By many standards Colombia is a poor country. But money is a relative thing, its value depends on what you can get. Here, in Bogota, hundreds of miles from the humid coastal cities and their beautiful beaches you can find anything. Bogota is a melting pot, an answer to those who want to leave behind evil but not their homelands. And why not?
As someone who has been traveling since 19 understanding the desire to stay in one place of familiarity is difficult. At this point travel seems a responsibility, a privilege. I have no excuse for remaining ignorant when my standard of living is one of the best in the world. What have all the wars, conflicts and struggles from 13 colonies to a world power been for, after all, if not to achieve a position where we can utilize our abundances to better the world?

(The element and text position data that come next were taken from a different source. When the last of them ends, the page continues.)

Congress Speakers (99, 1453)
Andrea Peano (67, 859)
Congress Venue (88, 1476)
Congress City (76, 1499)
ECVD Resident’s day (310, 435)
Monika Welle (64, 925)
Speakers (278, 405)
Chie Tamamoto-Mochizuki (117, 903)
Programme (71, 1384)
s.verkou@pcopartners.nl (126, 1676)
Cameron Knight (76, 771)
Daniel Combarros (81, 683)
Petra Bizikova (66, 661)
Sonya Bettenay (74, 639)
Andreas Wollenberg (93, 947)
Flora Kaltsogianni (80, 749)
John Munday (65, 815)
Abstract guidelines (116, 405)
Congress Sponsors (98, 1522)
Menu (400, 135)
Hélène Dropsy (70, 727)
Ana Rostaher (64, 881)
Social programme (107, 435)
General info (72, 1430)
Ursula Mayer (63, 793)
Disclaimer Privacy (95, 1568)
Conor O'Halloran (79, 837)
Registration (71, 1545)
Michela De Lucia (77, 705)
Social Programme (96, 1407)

But what makes people stay in a broken, but slowly recovering country, when there are so many safer places to go? This is a universal question. What makes women stay with abusers? What makes alcoholics work in a bar? The question is the same: what makes people endure a bad situation when all that is required is change?
It’s Monday today and the traffic has settled down a bit. This weekend cars were packed tight into the streets like tic tacs in a container. Smog settled into the city, a haze lowering itself into the buildings. Bogota is a crowded city. So much so that they implement something called Piko Plaque. The government limits driving during the week to curb traffic. On certain days only vehicles with odd or even ending license plate numbers can drive. As time continues the problem will only get worse. In many ways we are all just working towards our own destruction.

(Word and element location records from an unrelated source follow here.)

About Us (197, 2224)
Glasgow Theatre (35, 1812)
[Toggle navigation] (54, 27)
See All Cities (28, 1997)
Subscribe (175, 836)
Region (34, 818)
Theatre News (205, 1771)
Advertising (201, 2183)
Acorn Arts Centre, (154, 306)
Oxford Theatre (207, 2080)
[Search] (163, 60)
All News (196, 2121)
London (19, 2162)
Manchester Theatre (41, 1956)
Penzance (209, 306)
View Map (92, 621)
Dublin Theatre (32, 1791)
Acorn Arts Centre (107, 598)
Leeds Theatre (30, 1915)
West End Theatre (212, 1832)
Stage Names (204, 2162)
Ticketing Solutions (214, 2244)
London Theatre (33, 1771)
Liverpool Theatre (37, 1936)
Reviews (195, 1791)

This isn’t out intention, only the tragic result of our ignorance. We don’t know how to stop time. We don’t know how to curb growth. We don’t know what to do. So we continue moving, because if humans know of anything it is how to get back up, it is how to continue living when shit hit the fan. Which is the tragedy. Our strength creates overcrowding, it creates the piko plaque.
A few days ago the city got too much so we went up. We hiked up Montserrate, climbing the steps one by one to the top. The uphill was two hours of lunges. 1,500 feet, 500 meters, of leg burning lunges later we looked down upon Bogota with the shadow of the 500 year old hermitage retreat behind us.

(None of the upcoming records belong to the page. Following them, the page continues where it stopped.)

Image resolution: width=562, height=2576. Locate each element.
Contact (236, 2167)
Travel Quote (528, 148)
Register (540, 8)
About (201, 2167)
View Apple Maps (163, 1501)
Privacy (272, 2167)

There are many ways to the top. Some take the Teleferica, cable car. Others, like us, walk. Some run. We saw one man who did a sort of dance, bouncing two or three times on each step and whistling to himself like a cho cho train. Some even crawl up the steps on their knees as a form of extreme penance.
From above, the city looks even bigger and the cars and people are invisible. The tops of the buildings are flat squares, geometrical boxes, mashed together in no particular design.
It is quiet up here. Stages of the cross wind down part of the mountain. The landscape is beautiful. Bright flowers grow beside the statue of Jesus getting nailed to a cross. Behind him the hillside drops into a valley that rises again to another mountain in the distance.
A cross gushes water into a 17 foot wide basin, which drops water into another, and another, and another, and so on. Finally after six basins large rocks stop the waterflow. Beyond that is a wishing well. I wonder if the water drops down into the bottom of the well? Maybe it continues on, unseen, but there. Eroding and changing the world.
The street lights change to red and a line of taxis slam on their brakes, their car hoods dipping towards the concrete. Beautiful people swim across the long street, some even run. They move down side-streets, turn different directions and vanish from view. Like all of us they move, they make the best of their situations, and they lie the best possible lives.
For when we find ourselves surrounded by evil and the indestructible barrier of death we keep moving. Some travel to large cities like Bogota for safety in numbers and others simply pick up and travel to a different part of the world. But, we all have the hope of a better tomorrow, a legacy, and the fight for something greater.